EXERCISE DESCRIPTION:
The complete listing that follows is to be set down again, exactly as it appears.

RECORDS TO PROCESS:
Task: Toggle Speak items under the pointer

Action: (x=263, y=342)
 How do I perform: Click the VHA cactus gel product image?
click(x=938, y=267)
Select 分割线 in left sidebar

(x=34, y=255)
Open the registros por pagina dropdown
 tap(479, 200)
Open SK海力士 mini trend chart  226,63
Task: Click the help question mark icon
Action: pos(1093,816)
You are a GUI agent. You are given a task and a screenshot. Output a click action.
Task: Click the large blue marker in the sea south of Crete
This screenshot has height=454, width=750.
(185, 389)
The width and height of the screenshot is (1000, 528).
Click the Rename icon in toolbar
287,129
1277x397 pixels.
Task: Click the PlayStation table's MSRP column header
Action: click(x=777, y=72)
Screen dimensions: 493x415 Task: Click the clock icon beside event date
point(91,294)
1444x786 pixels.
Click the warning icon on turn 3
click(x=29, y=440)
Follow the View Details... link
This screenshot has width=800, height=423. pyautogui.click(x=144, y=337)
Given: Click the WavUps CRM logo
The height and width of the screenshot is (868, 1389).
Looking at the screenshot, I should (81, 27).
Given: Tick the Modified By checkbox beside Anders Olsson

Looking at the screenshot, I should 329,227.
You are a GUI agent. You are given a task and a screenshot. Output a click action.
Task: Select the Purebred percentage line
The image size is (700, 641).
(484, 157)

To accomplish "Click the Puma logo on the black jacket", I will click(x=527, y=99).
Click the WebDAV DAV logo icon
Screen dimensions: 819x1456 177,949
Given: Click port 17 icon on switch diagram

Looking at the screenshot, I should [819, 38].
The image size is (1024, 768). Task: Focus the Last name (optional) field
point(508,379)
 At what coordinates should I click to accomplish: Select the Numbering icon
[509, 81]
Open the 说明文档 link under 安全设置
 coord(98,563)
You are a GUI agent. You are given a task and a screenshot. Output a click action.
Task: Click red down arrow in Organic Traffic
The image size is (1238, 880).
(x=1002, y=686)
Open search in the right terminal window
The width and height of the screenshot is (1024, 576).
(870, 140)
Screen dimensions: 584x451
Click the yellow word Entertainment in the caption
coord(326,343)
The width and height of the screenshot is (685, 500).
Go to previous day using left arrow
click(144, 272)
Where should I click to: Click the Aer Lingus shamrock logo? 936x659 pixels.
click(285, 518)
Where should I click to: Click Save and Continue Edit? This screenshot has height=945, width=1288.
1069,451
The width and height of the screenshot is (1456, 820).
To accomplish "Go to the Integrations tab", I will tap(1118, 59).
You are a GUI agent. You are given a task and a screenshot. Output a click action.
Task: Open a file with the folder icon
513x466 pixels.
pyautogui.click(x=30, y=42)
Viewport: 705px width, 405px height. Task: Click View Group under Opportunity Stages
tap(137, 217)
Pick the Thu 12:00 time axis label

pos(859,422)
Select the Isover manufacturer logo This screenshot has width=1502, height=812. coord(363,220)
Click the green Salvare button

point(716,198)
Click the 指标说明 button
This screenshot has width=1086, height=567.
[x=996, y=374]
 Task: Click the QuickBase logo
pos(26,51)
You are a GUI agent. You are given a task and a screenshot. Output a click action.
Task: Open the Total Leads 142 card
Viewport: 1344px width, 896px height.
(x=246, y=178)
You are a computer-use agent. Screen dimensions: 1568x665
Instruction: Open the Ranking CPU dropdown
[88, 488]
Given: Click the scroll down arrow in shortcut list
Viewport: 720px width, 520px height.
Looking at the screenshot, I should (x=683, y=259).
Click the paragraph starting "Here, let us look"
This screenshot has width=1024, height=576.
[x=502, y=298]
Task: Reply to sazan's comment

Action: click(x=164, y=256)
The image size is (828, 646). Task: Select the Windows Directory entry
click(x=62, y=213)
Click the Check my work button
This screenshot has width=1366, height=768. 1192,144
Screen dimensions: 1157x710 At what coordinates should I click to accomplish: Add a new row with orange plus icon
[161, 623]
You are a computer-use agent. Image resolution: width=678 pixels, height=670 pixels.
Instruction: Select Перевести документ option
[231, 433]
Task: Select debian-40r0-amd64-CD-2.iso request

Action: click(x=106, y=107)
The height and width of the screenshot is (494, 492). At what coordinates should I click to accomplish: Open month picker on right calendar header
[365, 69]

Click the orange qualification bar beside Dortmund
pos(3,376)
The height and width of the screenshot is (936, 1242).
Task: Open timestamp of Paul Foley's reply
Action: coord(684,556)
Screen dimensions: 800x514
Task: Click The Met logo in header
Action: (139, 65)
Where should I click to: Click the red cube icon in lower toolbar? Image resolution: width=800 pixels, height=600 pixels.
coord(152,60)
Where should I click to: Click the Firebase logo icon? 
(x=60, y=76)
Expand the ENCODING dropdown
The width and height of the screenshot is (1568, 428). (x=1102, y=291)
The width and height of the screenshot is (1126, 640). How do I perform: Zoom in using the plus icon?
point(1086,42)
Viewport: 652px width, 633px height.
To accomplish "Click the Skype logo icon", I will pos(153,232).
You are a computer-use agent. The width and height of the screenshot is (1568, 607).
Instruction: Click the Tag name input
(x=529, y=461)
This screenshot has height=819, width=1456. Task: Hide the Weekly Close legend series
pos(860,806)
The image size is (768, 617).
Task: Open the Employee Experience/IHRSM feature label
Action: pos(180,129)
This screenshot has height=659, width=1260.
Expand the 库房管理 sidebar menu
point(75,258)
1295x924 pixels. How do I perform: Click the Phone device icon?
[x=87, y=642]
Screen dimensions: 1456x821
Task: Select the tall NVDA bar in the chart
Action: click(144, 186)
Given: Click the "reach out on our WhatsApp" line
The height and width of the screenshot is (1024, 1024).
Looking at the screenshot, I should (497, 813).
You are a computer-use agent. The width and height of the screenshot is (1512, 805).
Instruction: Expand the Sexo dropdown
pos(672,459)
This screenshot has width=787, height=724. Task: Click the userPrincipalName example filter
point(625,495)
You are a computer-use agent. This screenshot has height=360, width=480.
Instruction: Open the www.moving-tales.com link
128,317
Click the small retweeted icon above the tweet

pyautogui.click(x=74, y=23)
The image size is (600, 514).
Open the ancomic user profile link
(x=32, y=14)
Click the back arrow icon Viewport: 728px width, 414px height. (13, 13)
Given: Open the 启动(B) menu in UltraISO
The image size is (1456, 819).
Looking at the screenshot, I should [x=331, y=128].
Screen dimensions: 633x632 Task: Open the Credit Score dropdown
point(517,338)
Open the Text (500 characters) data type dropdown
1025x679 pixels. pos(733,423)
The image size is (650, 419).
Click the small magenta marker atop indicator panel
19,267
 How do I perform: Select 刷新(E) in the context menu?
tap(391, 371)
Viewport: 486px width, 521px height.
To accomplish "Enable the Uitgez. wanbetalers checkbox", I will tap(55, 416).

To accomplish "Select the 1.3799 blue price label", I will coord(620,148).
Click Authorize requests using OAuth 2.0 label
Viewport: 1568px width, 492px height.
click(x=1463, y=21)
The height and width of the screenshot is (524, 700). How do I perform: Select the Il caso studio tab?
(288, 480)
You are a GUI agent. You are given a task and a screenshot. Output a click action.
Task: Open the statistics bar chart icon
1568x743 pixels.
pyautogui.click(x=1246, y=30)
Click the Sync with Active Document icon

OUTPUT BELOW:
Task: Toggle Speak items under the pointer

Action: (x=263, y=342)
 How do I perform: Click the VHA cactus gel product image?
click(x=938, y=267)
Select 分割线 in left sidebar

(x=34, y=255)
Open the registros por pagina dropdown
 tap(479, 200)
Open SK海力士 mini trend chart  226,63
Task: Click the help question mark icon
Action: pos(1093,816)
You are a GUI agent. You are given a task and a screenshot. Output a click action.
Task: Click the large blue marker in the sea south of Crete
This screenshot has height=454, width=750.
(185, 389)
The width and height of the screenshot is (1000, 528).
Click the Rename icon in toolbar
287,129
1277x397 pixels.
Task: Click the PlayStation table's MSRP column header
Action: click(x=777, y=72)
Screen dimensions: 493x415 Task: Click the clock icon beside event date
point(91,294)
1444x786 pixels.
Click the warning icon on turn 3
click(x=29, y=440)
Follow the View Details... link
This screenshot has width=800, height=423. pyautogui.click(x=144, y=337)
Given: Click the WavUps CRM logo
The height and width of the screenshot is (868, 1389).
Looking at the screenshot, I should (81, 27).
Given: Tick the Modified By checkbox beside Anders Olsson

Looking at the screenshot, I should 329,227.
You are a GUI agent. You are given a task and a screenshot. Output a click action.
Task: Select the Purebred percentage line
The image size is (700, 641).
(484, 157)

To accomplish "Click the Puma logo on the black jacket", I will click(x=527, y=99).
Click the WebDAV DAV logo icon
Screen dimensions: 819x1456 177,949
Given: Click port 17 icon on switch diagram

Looking at the screenshot, I should [819, 38].
The image size is (1024, 768). Task: Focus the Last name (optional) field
point(508,379)
 At what coordinates should I click to accomplish: Select the Numbering icon
[509, 81]
Open the 说明文档 link under 安全设置
 coord(98,563)
You are a GUI agent. You are given a task and a screenshot. Output a click action.
Task: Click red down arrow in Organic Traffic
The image size is (1238, 880).
(x=1002, y=686)
Open search in the right terminal window
The width and height of the screenshot is (1024, 576).
(870, 140)
Screen dimensions: 584x451
Click the yellow word Entertainment in the caption
coord(326,343)
The width and height of the screenshot is (685, 500).
Go to previous day using left arrow
click(144, 272)
Where should I click to: Click the Aer Lingus shamrock logo? 936x659 pixels.
click(285, 518)
Where should I click to: Click Save and Continue Edit? This screenshot has height=945, width=1288.
1069,451
The width and height of the screenshot is (1456, 820).
To accomplish "Go to the Integrations tab", I will tap(1118, 59).
You are a GUI agent. You are given a task and a screenshot. Output a click action.
Task: Open a file with the folder icon
513x466 pixels.
pyautogui.click(x=30, y=42)
Viewport: 705px width, 405px height. Task: Click View Group under Opportunity Stages
tap(137, 217)
Pick the Thu 12:00 time axis label

pos(859,422)
Select the Isover manufacturer logo This screenshot has width=1502, height=812. coord(363,220)
Click the green Salvare button

point(716,198)
Click the 指标说明 button
This screenshot has width=1086, height=567.
[x=996, y=374]
 Task: Click the QuickBase logo
pos(26,51)
You are a GUI agent. You are given a task and a screenshot. Output a click action.
Task: Open the Total Leads 142 card
Viewport: 1344px width, 896px height.
(x=246, y=178)
You are a computer-use agent. Screen dimensions: 1568x665
Instruction: Open the Ranking CPU dropdown
[88, 488]
Given: Click the scroll down arrow in shortcut list
Viewport: 720px width, 520px height.
Looking at the screenshot, I should (x=683, y=259).
Click the paragraph starting "Here, let us look"
This screenshot has width=1024, height=576.
[x=502, y=298]
Task: Reply to sazan's comment

Action: click(x=164, y=256)
The image size is (828, 646). Task: Select the Windows Directory entry
click(x=62, y=213)
Click the Check my work button
This screenshot has width=1366, height=768. 1192,144
Screen dimensions: 1157x710 At what coordinates should I click to accomplish: Add a new row with orange plus icon
[161, 623]
You are a computer-use agent. Image resolution: width=678 pixels, height=670 pixels.
Instruction: Select Перевести документ option
[231, 433]
Task: Select debian-40r0-amd64-CD-2.iso request

Action: click(x=106, y=107)
The height and width of the screenshot is (494, 492). At what coordinates should I click to accomplish: Open month picker on right calendar header
[365, 69]

Click the orange qualification bar beside Dortmund
pos(3,376)
The height and width of the screenshot is (936, 1242).
Task: Open timestamp of Paul Foley's reply
Action: coord(684,556)
Screen dimensions: 800x514
Task: Click The Met logo in header
Action: (139, 65)
Where should I click to: Click the red cube icon in lower toolbar? Image resolution: width=800 pixels, height=600 pixels.
coord(152,60)
Where should I click to: Click the Firebase logo icon? 
(x=60, y=76)
Expand the ENCODING dropdown
The width and height of the screenshot is (1568, 428). (x=1102, y=291)
The width and height of the screenshot is (1126, 640). How do I perform: Zoom in using the plus icon?
point(1086,42)
Viewport: 652px width, 633px height.
To accomplish "Click the Skype logo icon", I will pos(153,232).
You are a computer-use agent. The width and height of the screenshot is (1568, 607).
Instruction: Click the Tag name input
(x=529, y=461)
This screenshot has height=819, width=1456. Task: Hide the Weekly Close legend series
pos(860,806)
The image size is (768, 617).
Task: Open the Employee Experience/IHRSM feature label
Action: pos(180,129)
This screenshot has height=659, width=1260.
Expand the 库房管理 sidebar menu
point(75,258)
1295x924 pixels. How do I perform: Click the Phone device icon?
[x=87, y=642]
Screen dimensions: 1456x821
Task: Select the tall NVDA bar in the chart
Action: click(144, 186)
Given: Click the "reach out on our WhatsApp" line
The height and width of the screenshot is (1024, 1024).
Looking at the screenshot, I should (497, 813).
You are a computer-use agent. The width and height of the screenshot is (1512, 805).
Instruction: Expand the Sexo dropdown
pos(672,459)
This screenshot has width=787, height=724. Task: Click the userPrincipalName example filter
point(625,495)
You are a computer-use agent. This screenshot has height=360, width=480.
Instruction: Open the www.moving-tales.com link
128,317
Click the small retweeted icon above the tweet

pyautogui.click(x=74, y=23)
The image size is (600, 514).
Open the ancomic user profile link
(x=32, y=14)
Click the back arrow icon Viewport: 728px width, 414px height. (13, 13)
Given: Open the 启动(B) menu in UltraISO
The image size is (1456, 819).
Looking at the screenshot, I should [x=331, y=128].
Screen dimensions: 633x632 Task: Open the Credit Score dropdown
point(517,338)
Open the Text (500 characters) data type dropdown
1025x679 pixels. pos(733,423)
The image size is (650, 419).
Click the small magenta marker atop indicator panel
19,267
 How do I perform: Select 刷新(E) in the context menu?
tap(391, 371)
Viewport: 486px width, 521px height.
To accomplish "Enable the Uitgez. wanbetalers checkbox", I will tap(55, 416).

To accomplish "Select the 1.3799 blue price label", I will coord(620,148).
Click Authorize requests using OAuth 2.0 label
Viewport: 1568px width, 492px height.
click(x=1463, y=21)
The height and width of the screenshot is (524, 700). How do I perform: Select the Il caso studio tab?
(288, 480)
You are a GUI agent. You are given a task and a screenshot. Output a click action.
Task: Open the statistics bar chart icon
1568x743 pixels.
pyautogui.click(x=1246, y=30)
Click the Sync with Active Document icon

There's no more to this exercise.